Threats towards Jewish communities in America such as bomb threats and vandalism continue to increase since the beginning of January 2017, resulting in more than 100 threatened Jewish facilities.
Late at night, on March 14, an email was sent to the St. Louis Jewish Community Center located in Missouri, stating that a bomb near the premise will soon explode. The FBI was called to look into the threat, but the person behind the email was not found.
This recent incident was the second bomb threat toward the St. Louis Jewish Community Center this year. Fortunately, both incidents were announced as a hoax and no one was injured.
St. Louis Executive Steve Stenger said, “Continued threats and harassment toward our Jewish community cannot be tolerated.”
On March 7, the Solomon Schechter Day School in Newton, Massachusetts received a phone call declaring that a bomb inside the school would go off. Grades kindergarten to third had to be immediately evacuated until they received an “all-clear” sign from local police.
On the same day, the MetroWest Jewish Day School in Farmingham, Massachusetts also received a bomb threat. The call described a bomb made from a pressure-cooker that would cause great damage. The Farmingham police believe that both of the phone calls to Solomon Schechter Day School and the MetroWest Jewish Day School were prerecorded by the same person. Unfortunately, no one has been found responsible.
Freshman Tara Levy said, “I am Jewish and I feel very uneasy about going to Jewish areas. Even going to the nearest synagogue is risky.”
Fed up with the increase in bomb threats toward Jewish community centers and schools, all 100 members of the U.S. Senate wrote a letter to the Trump administration asking them to “take swift action” concerning the safety of the Jewish community on March 7.

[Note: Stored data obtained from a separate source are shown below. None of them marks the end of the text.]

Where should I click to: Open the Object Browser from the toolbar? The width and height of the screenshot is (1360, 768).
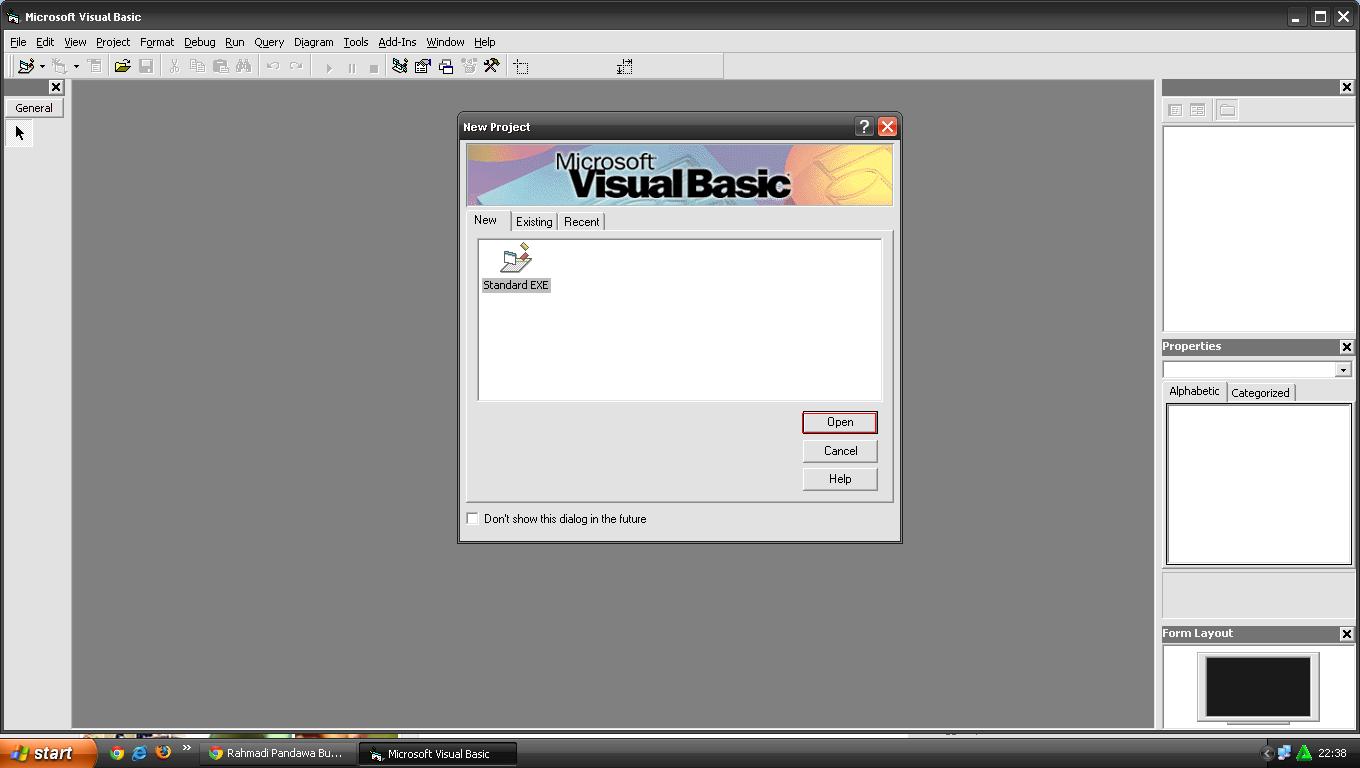(x=470, y=66)
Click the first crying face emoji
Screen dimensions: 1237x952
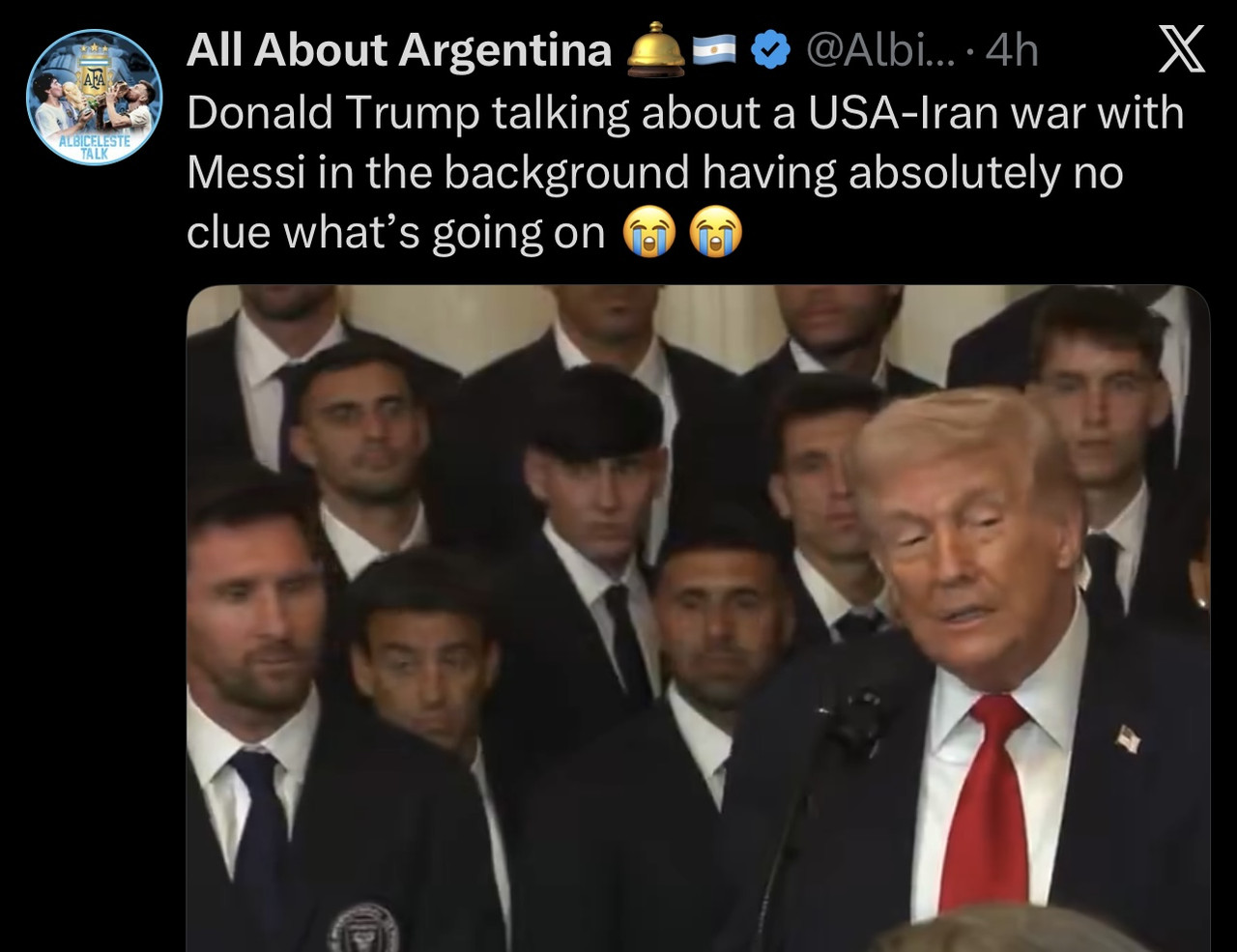(649, 233)
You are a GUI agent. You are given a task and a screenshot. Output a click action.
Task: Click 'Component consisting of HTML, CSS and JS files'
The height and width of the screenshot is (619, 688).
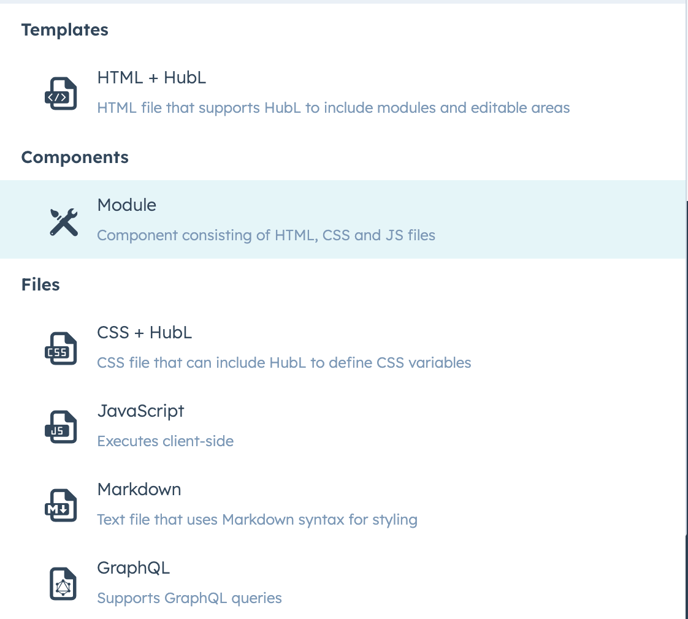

Press secretary Sean Spicer said, “We will continue to condemn them and look at ways in which we can stop them.”
Not only have Jewish schools and community centers been under attack, but also holy Jewish cemeteries have been targeted. On February 26, the Mount Carmel Jewish Cemetery was vandalized: about 75 to 100 tombstones were broken and flipped over. Many families who had relatives buried in Mount Carmel are devastated that someone would disrespect a place that was supposed to be “peaceful.”
Due to the increase in vandalism toward Jewish cemeteries, many cemeteries have strengthened their security measures. The New Light Cemetery in Lincolnwood, Illinois, a resting place for Holocaust survivors, has ordered new night-vision surveillance cameras in the hopes of capturing the one responsible for vandalism. They also established 24 hour staffing.
On January 28, the Jewish History Museum in Manhattan, New York received a bomb threat via email stating that there were two bombs placed inside the museum, but the threat turned out to be another hoax.
On March 3, Juan Thompson was arrested for making several threats toward Jewish facilities such as the Jewish History Museum. The FBI declared that the bomb threats were made under his ex-girlfriend’s name in order to intimidate her. Thomspon is not believed to be responsible for all of the bomb threats nationwide.
Freshman Devin Sherron said, “I think there has been a lot of hatred towards Jewish people in the past and today. It is terrible, but I am not sure if we can change that.”
Can these attacks directed mainly toward Jewish community centers, schools, and cemeteries be considered anti-Semitic?